Describe the solution you'd like It would be beneficial if the plot distribution in cowplot could be made consistent with other models. As I’m comparing it with a time-varying model, it would be more straightforward if the Force of Infection (FoI) remained constant over time for a better comparison.

Additional context

ntorresd commented 2 months ago

Thanks for opening this issue, @zmcucunuba! This was raised by other users during our last user test. I agree this would be useful to facilitate model comparison.

For some context, a typical (time model) plot generated by means of plot_seromodel looks like:

image

However, when we plot the results from implementing the "constant" model:

seromodel <- fit_seromodel(
  serosurvey = serosurvey,
  model_type = "constant"
)
plot_seromodel(seromodel, serosurvey)

It looks like:

image

The reason for this is that, in the case of constant FOI models, we only estimate one value of the FOI and its corresponding R-hat, meaning that there is some ambiguity about whether to plot the constant FOI value as a function of age or time (e.g.):

image

The solution for this may be to add an option to plot_seromodel that enables this plot for the constant model case, plotting the FOI and the rhats as a function of time as default when some boolean is TRUE (plot_single_estimates):

plot_seromodel(
  seromodel = seromodel,
  serosurvey = serosurvey,
  plot_single_estimates = TRUE,
  single_estimates_x = "time"
  )

@zmcucunuba, please let me know what you think of this solution.

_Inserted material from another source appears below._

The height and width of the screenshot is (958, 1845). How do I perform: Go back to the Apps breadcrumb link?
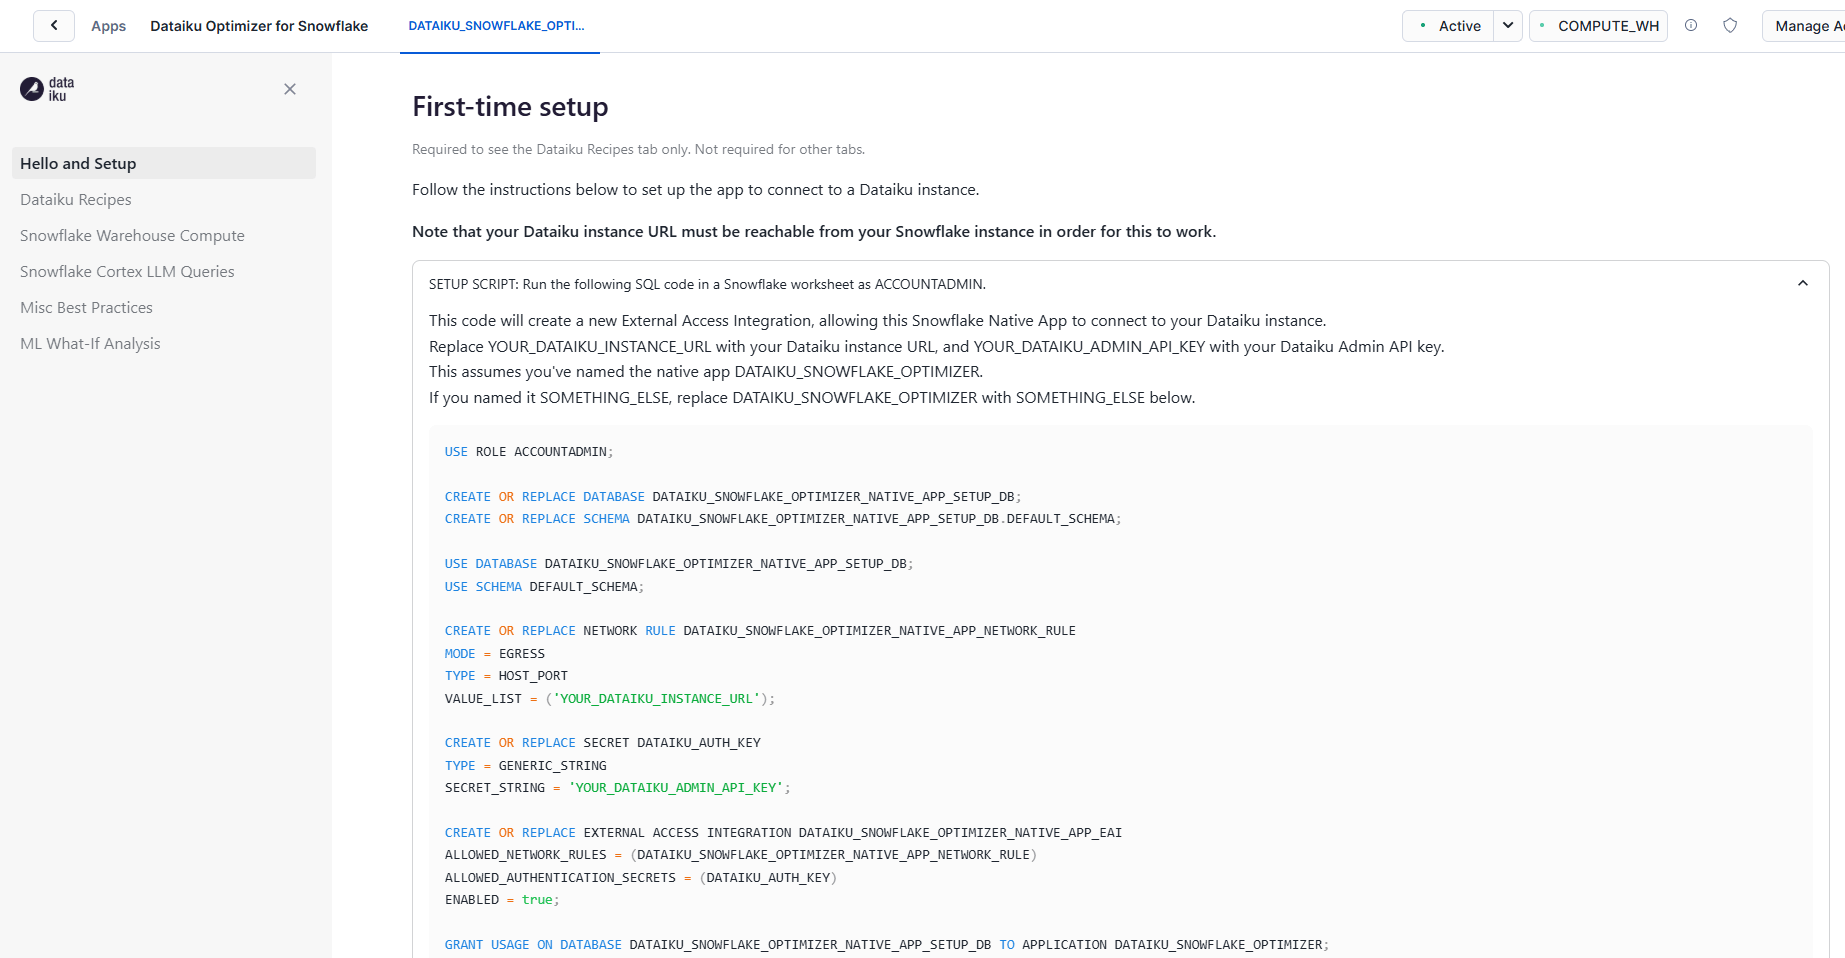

ntorresd commented 2 months ago

In #200 @ben18785 pointed out that users may want to suppress the summary at the top from the plot generated by plot_seromodel:

With the plotting, is there a way to suppress the written text at the top? I can imagine people wanting to put these into a publication and they may not want the written text.

This can easily be solved by adding an option to include it or not, such that:

plot_seromodel(
  seromodel = seromodel,
  serosurvey = serosurvey,
  plot_single_estimates = TRUE,
  include_summary = FALSE
  )

would return:

image

I want to address this here as its related to plot_seromodel options as well.